> Tasks to carry out
A: In the Shabkar passage, in whose voice is the opening verse spoken?
B: Condense the paragraph of the Shabkar passage that begins "As for the argument sometimes put forward" into a short bulleted list that keeps its main facts.
C: According to the Shabkar passage, why do some Mahayana meat eaters claim that eating meat is an act of compassion?

> Source extract
%%
We are just being slaughtered and slaughtered
one lifetime after another —
don’t let your wisdom, compassion and power be so weak!
— Shabkar Tsogdruk Rangdrol
(in the voice of old ewes)
As for the argument sometimes put forward by Mahayana meat eaters — that one should eat meat out of compassion, since eating the flesh of a slaughtered animal creates a connection with this animal in favor of whom one can direct the full power of one’s compassionate prayers — Shabkar points out that if an advanced practitioner has the power the affect the fate of others through prayer alone, he or she may as well pray for the sake of the animals free and alive rather than over the flesh of their corpses killed for one’s consumption. If one genuinely cares about animals, rather than praying over their dead bodies, it is more effective to buy them from butchers and set them free in their natural environment after praying for them.
%%
> Extracted data
%%
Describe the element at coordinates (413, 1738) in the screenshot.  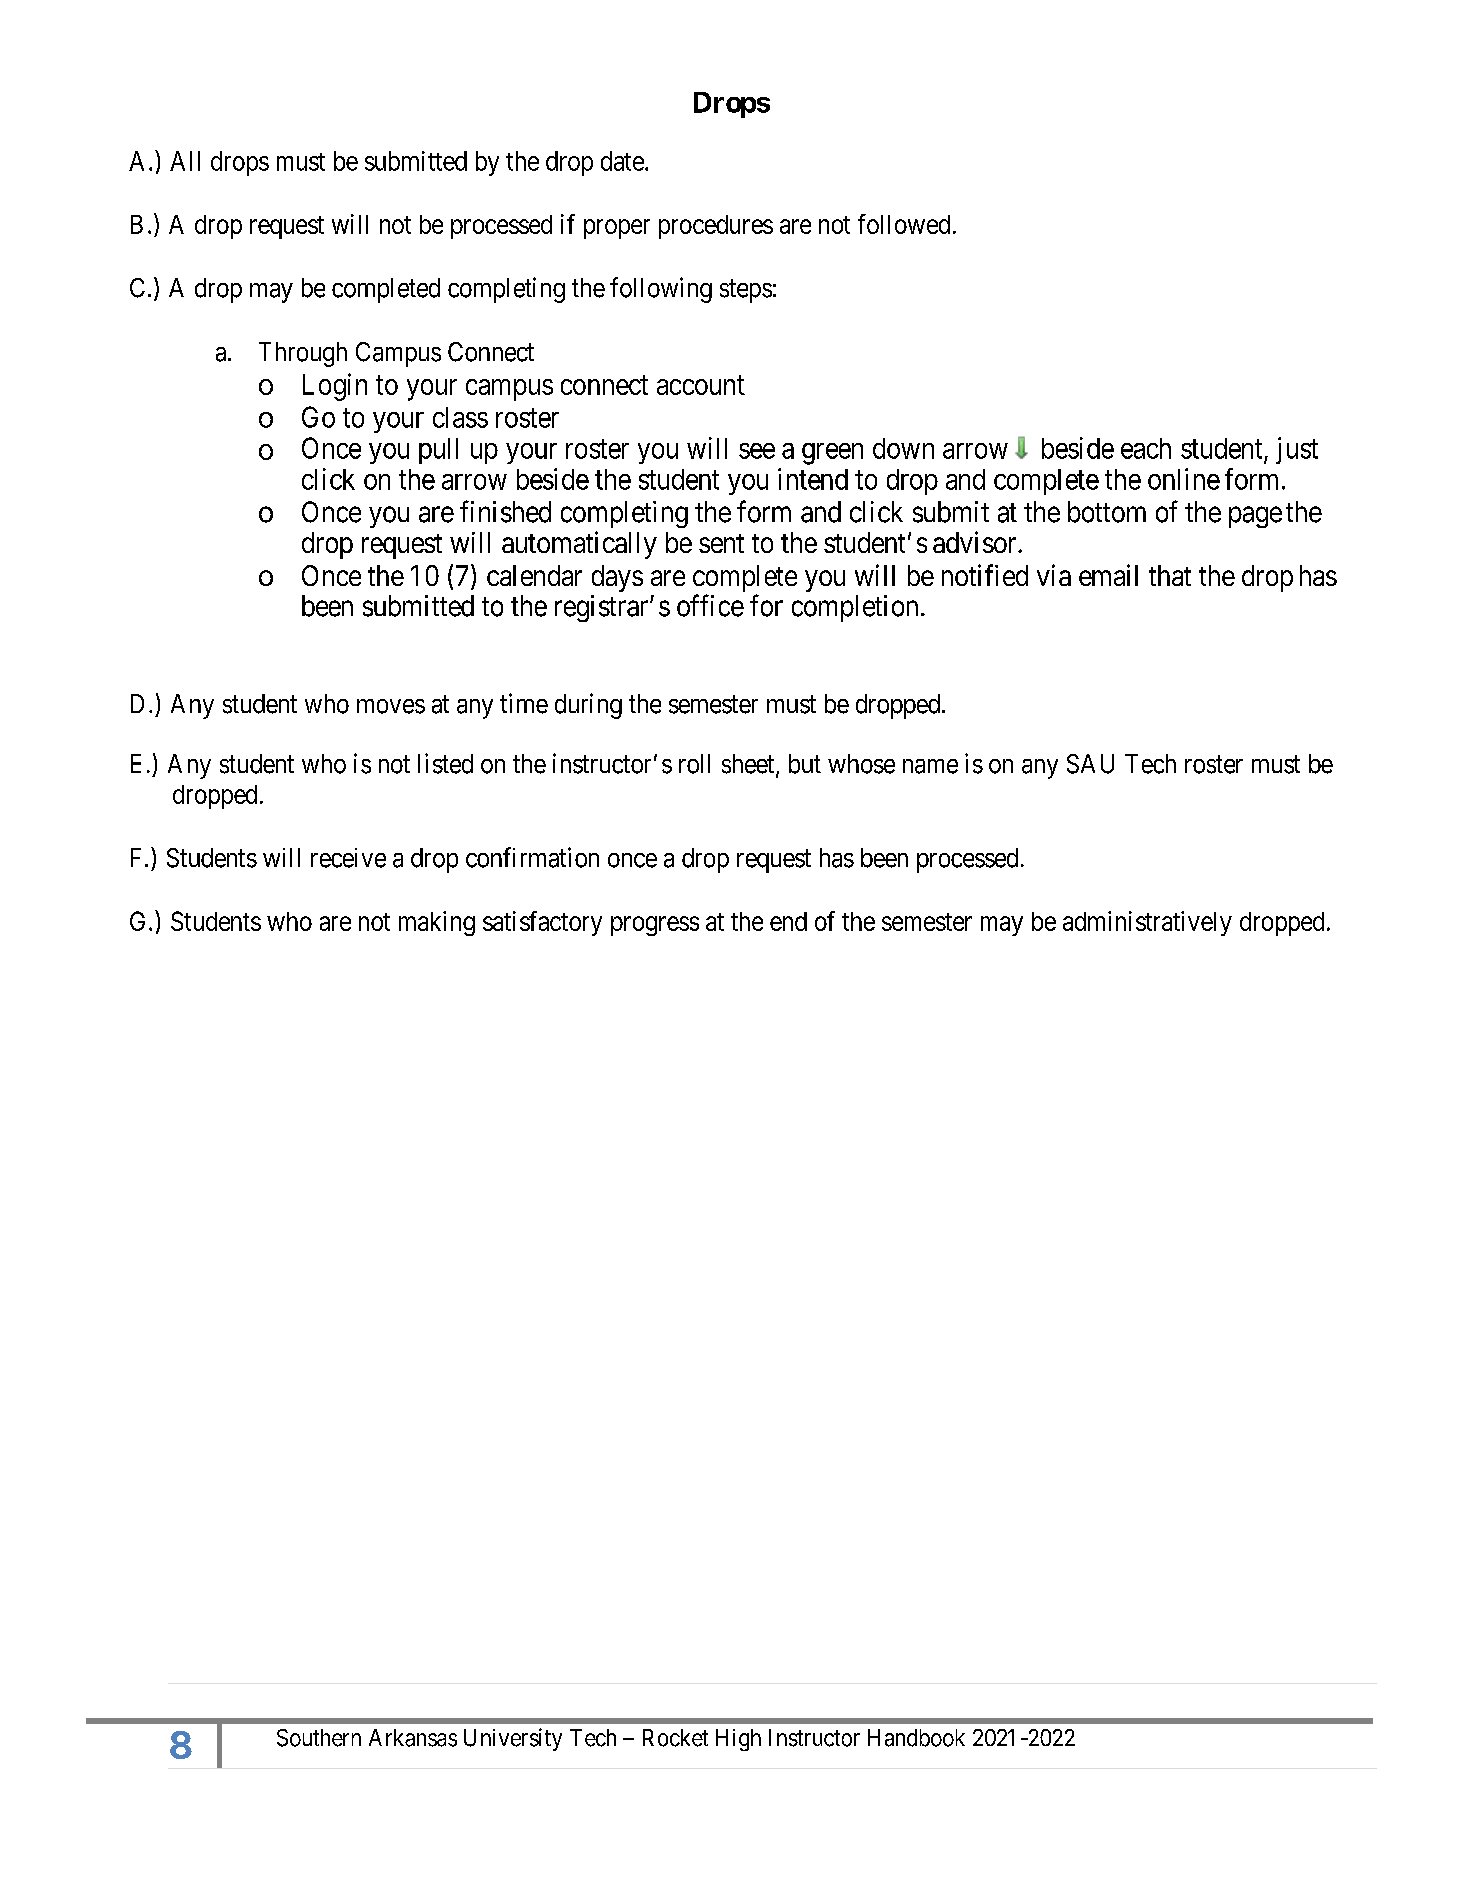
I see `Arkansas` at that location.
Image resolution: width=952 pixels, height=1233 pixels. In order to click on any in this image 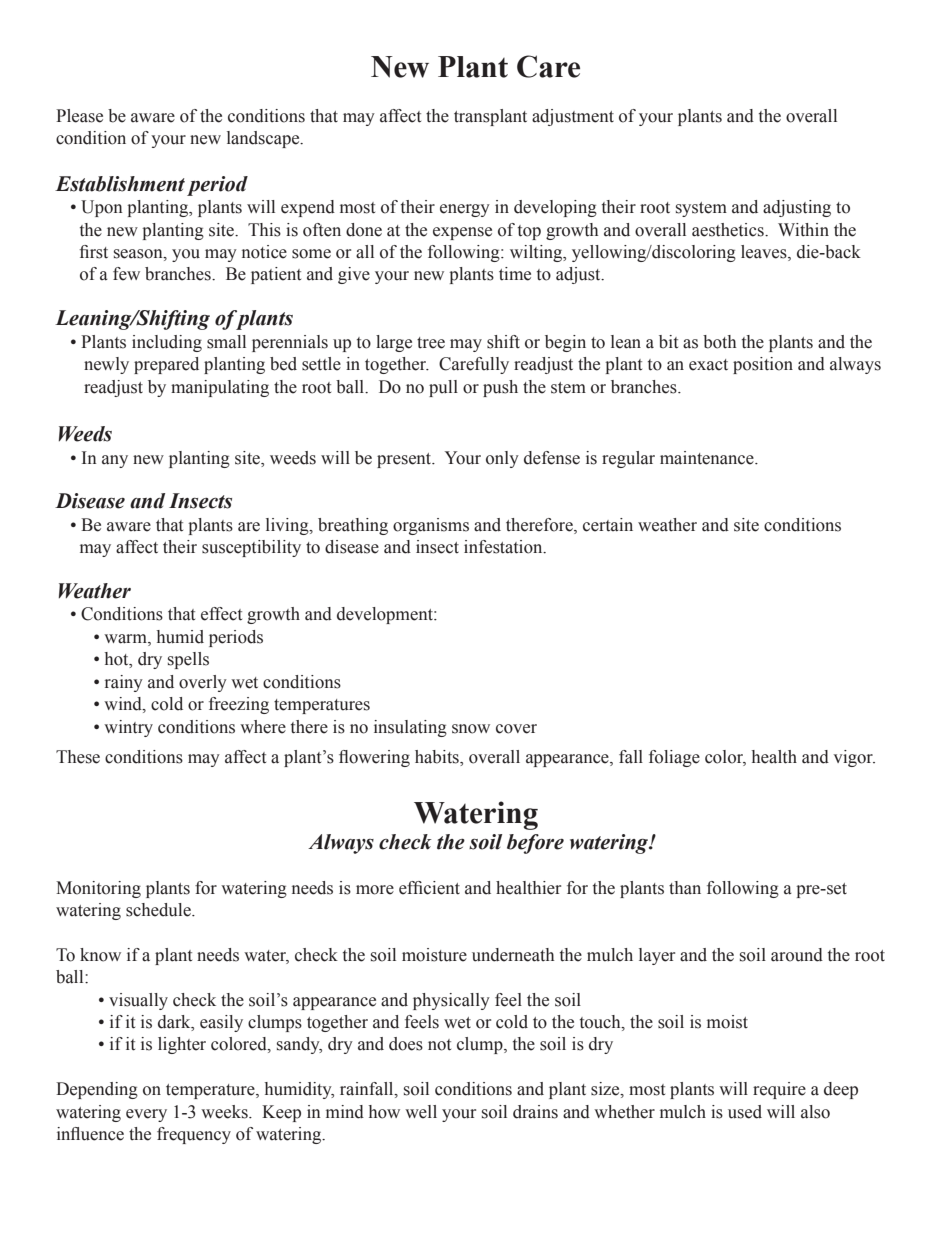, I will do `click(115, 461)`.
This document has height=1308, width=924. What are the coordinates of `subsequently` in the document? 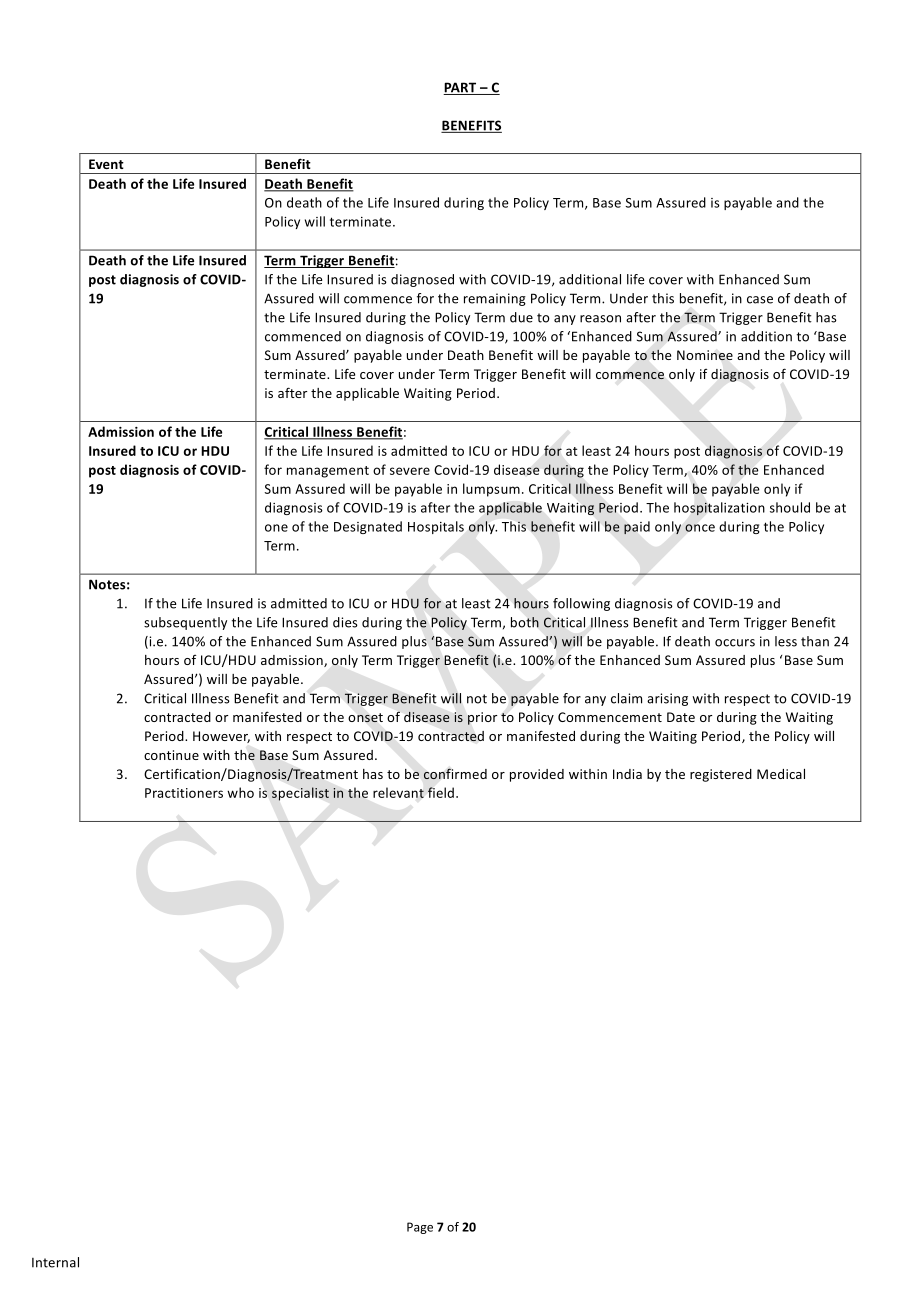 It's located at (185, 623).
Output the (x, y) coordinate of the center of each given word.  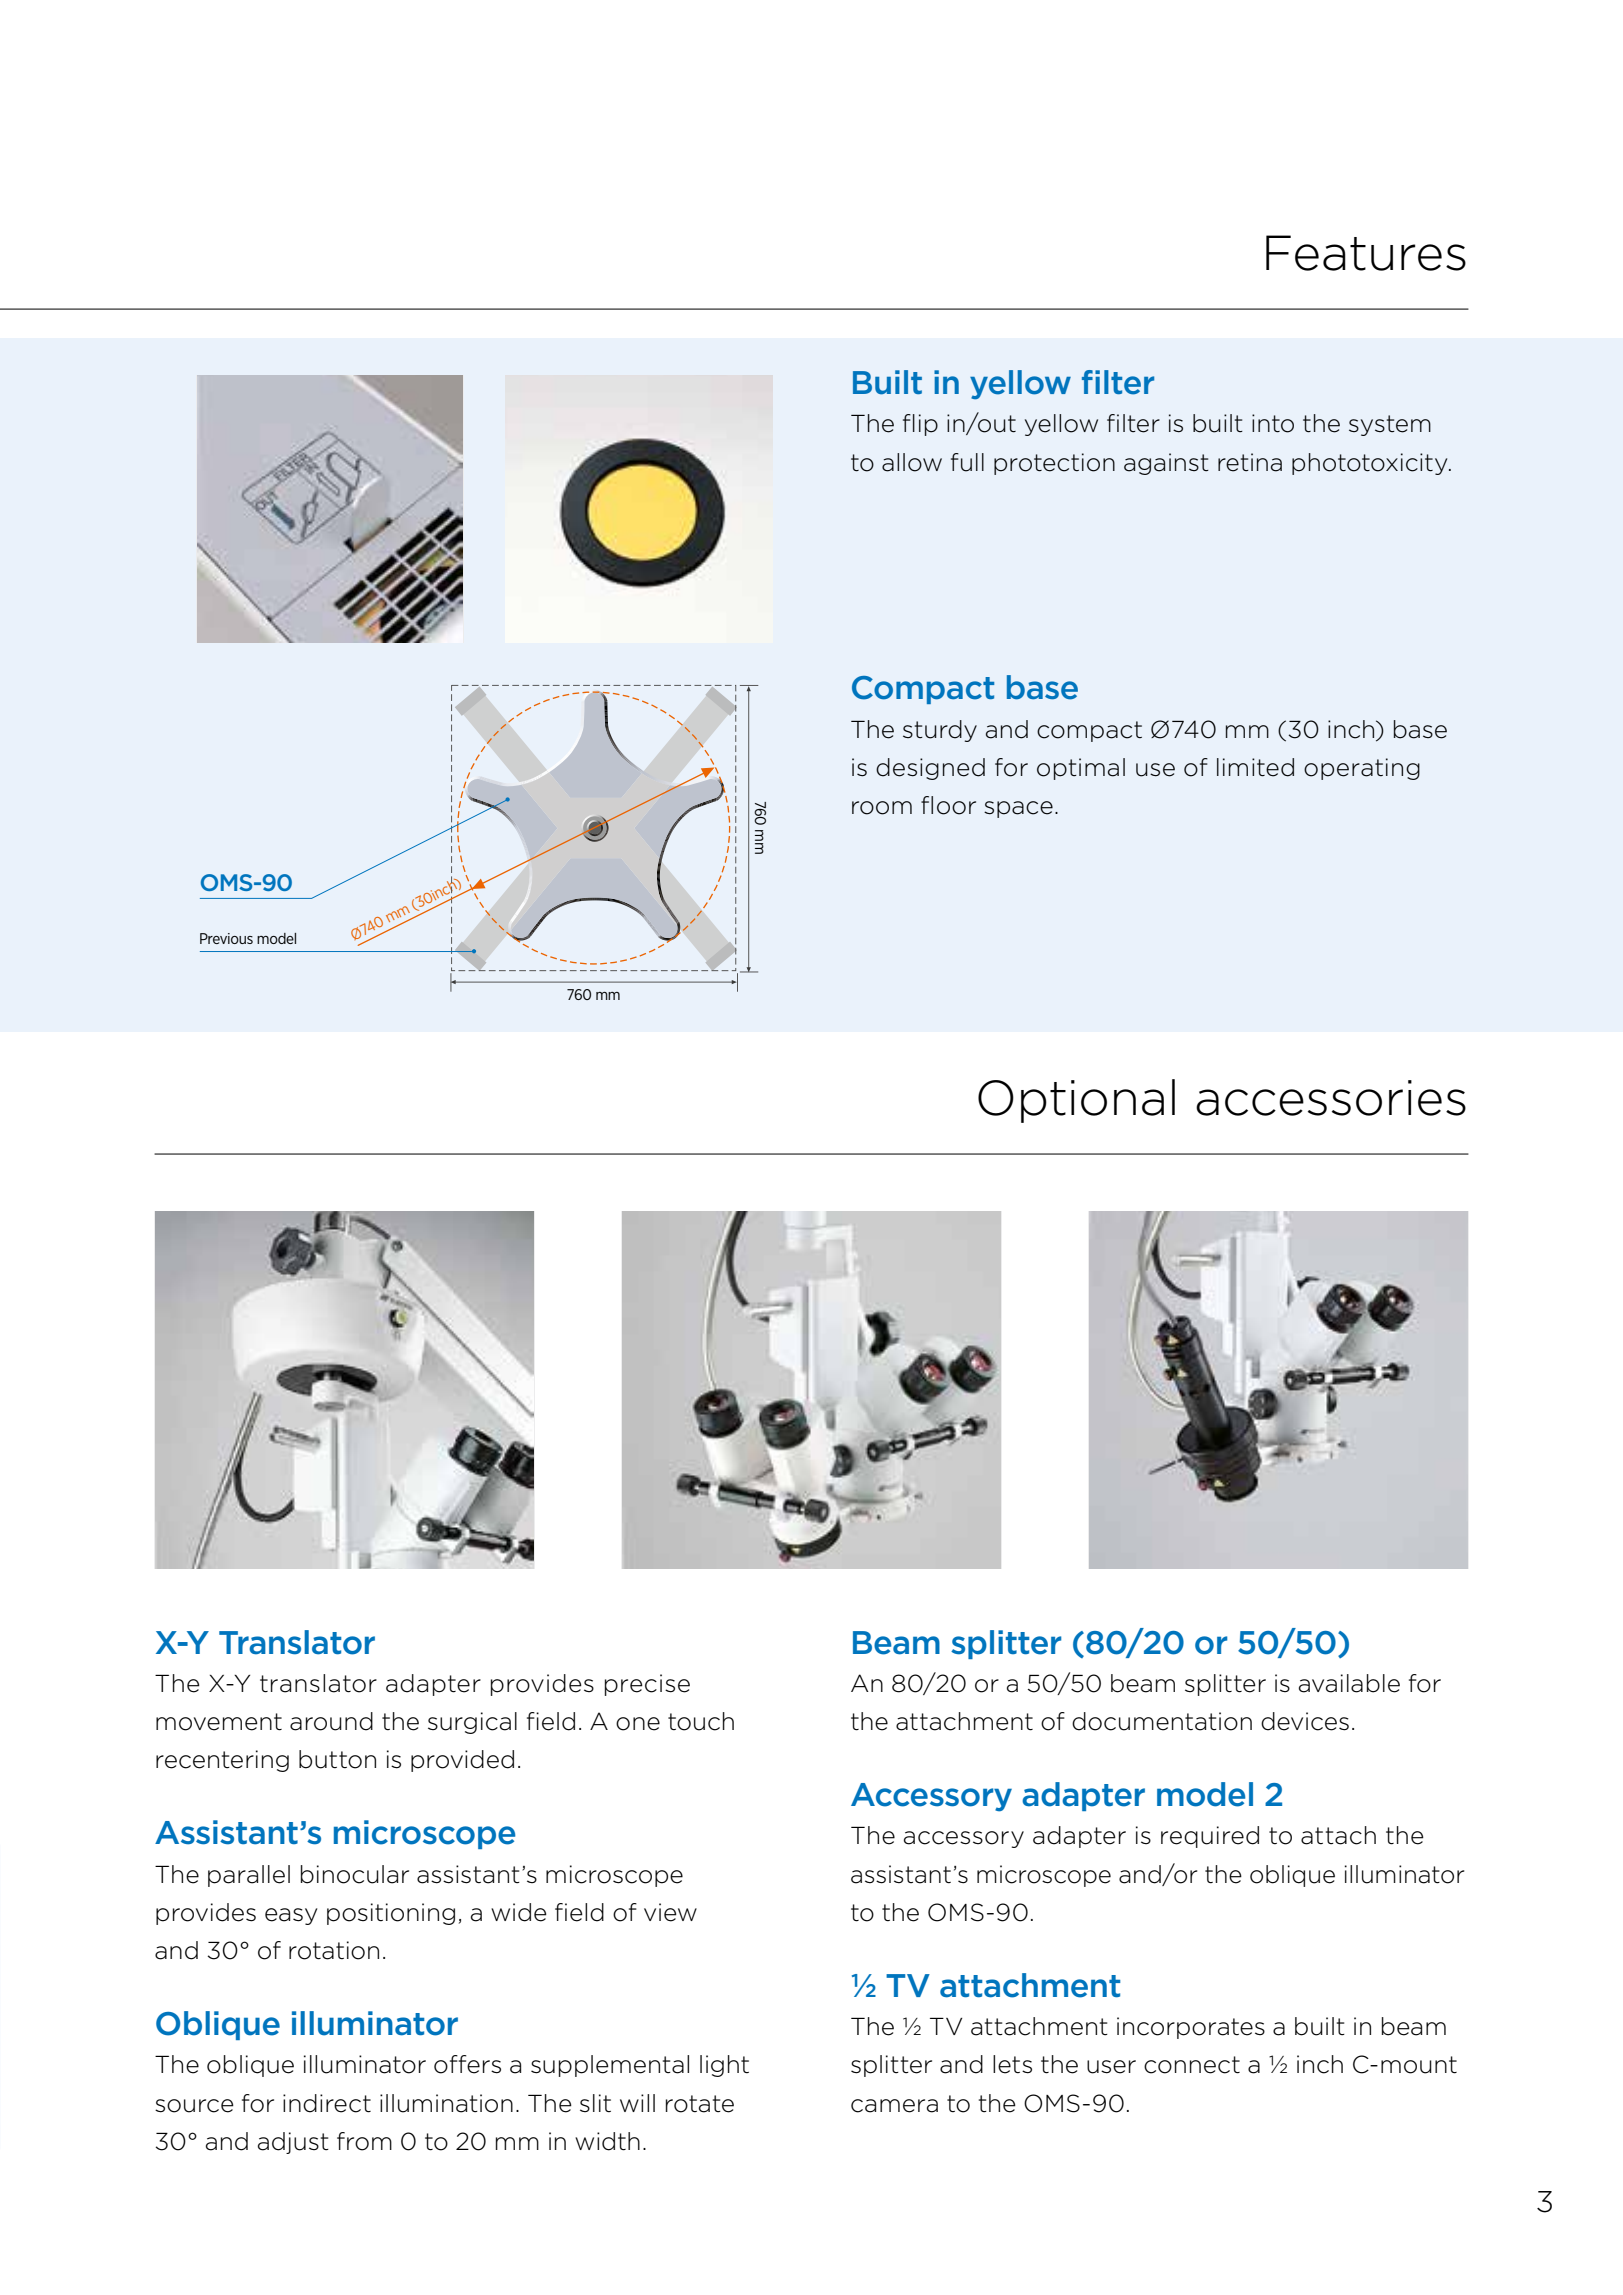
%%
> Responses to the exercise
A: In the voice of old ewes.

B:
- Some Mahayana meat eaters argue that meat should be eaten out of compassion, since eating a slaughtered animal's flesh creates a connection through which one can direct compassionate prayers toward it.
- Shabkar replies that a practitioner whose prayers alone can affect others' fate may as well pray for animals while they are alive and free, not over corpses killed for one's own consumption.
- For someone who genuinely cares about animals, it is more effective to buy them from butchers, pray for them, and set them free in their natural environment.

C: They hold that eating the flesh of a slaughtered animal creates a connection with that animal. Through this connection, one can then direct the full power of one's compassionate prayers on its behalf.